For Mikey, the answer to the question of what it means to “act right” when it comes to desire shifts radically over the course of the novel: His initial belief that acting on desire might destroy friendship is entirely upended, and he instead finds that “acting right” is a matter of close communication and staying open to the idea that the boundaries of love, friendship, and desire are mutable.
There are plenty of aspects of Mikey’s life that he’s unsure of, but one aspect that’s he’s quite sure of from the start of the novel is the importance of family—specifically, his chosen family. In the opening chapters, Mikey emphatically states that he loves only three people in the world: “Mel. Meredith. And the third person isn’t either of my parents” (22). He implies here that he loves Jared in a way that he’s not capable of loving either of his parents. Mikey’s construction of “family” differs from the norm of the nuclear family and the commonly held idea that relatives deserve a particular emotional reception because of their blood-relation status. For Mikey, the people he chooses to love are those he feels he can trust with his love: Mel and Jared because of their unwavering support of him, and Meredith because of the joy she brings and protectiveness he feels toward her. His parents, by contrast, have consistently broken his trust. While Mikey tolerates his parents and even offers emotional and financial support where he can, he is aware that excising them from his personal family model is in his best interests.

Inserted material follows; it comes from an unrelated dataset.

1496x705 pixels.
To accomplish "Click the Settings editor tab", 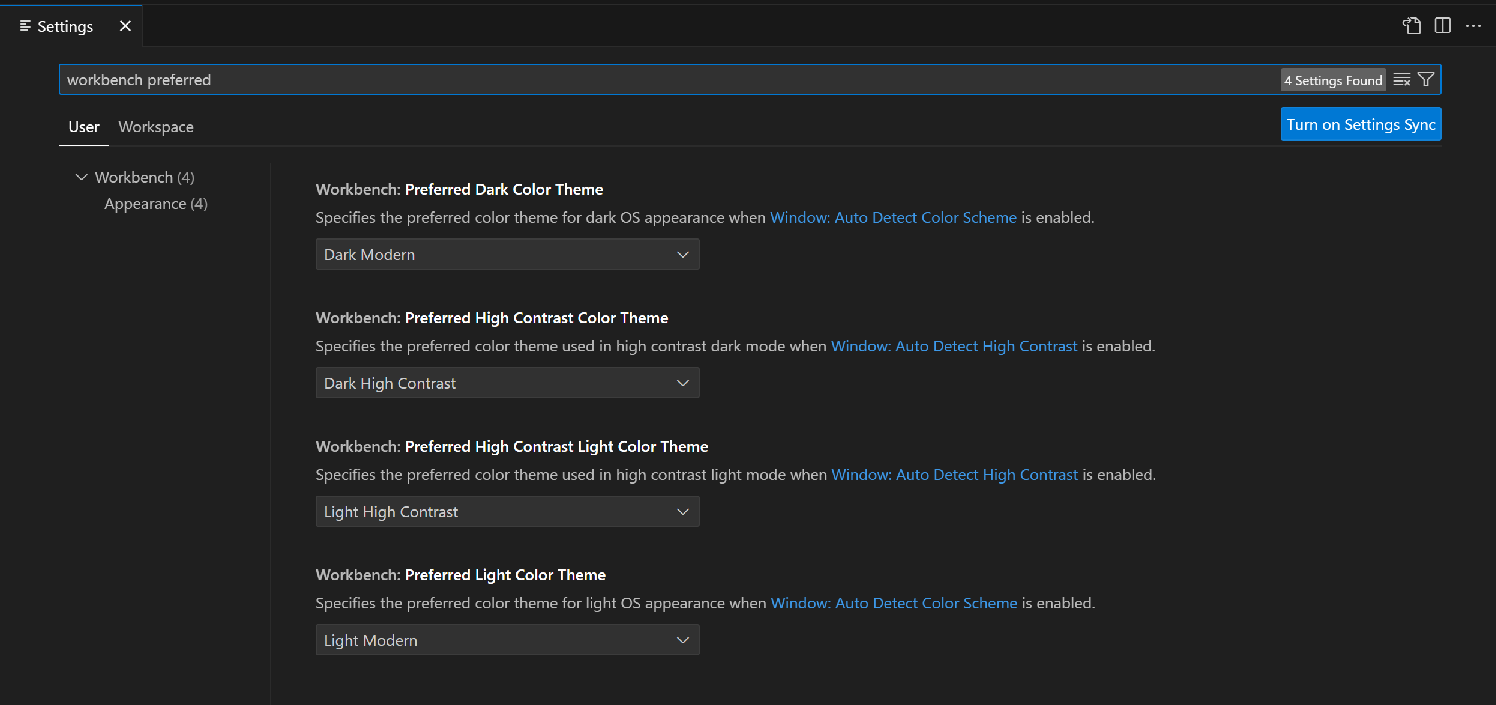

Mikey’s personal construction of the definition of “family” also allows him to shift what is considered acceptable in his relationships with his friends—especially his male friends. Several times over the course of the novel, Mikey rebuts the idea that his various physical intimacies with Jared make him gay. He says, “most people would think it weird that two guy friends touch as much as we do, but when you choose your family, you get to choose how it is between you, too. This is how we work” (120). Here, Mikey points to the idea that his reconstruction of the definition of “family” has also opened him to constructing the boundaries of his masculinity in ways that might not be entirely traditional. In the present-day narrative, Jared touches Mikey primarily to stop Mikey from hurting himself or to show Mikey kindness after he has already hurt himself. Mikey sees Jared as family, and Mikey allows himself to accept and enact expressions of tenderness with his male friends that, in other contexts, would be seen as engendering romantic love. Mikey not only accepts this tenderness into his life, but he is also unafraid of how others view it. His reconstruction of his family unit allows him to embrace support where he can find it and protect himself from others who won’t offer that same support.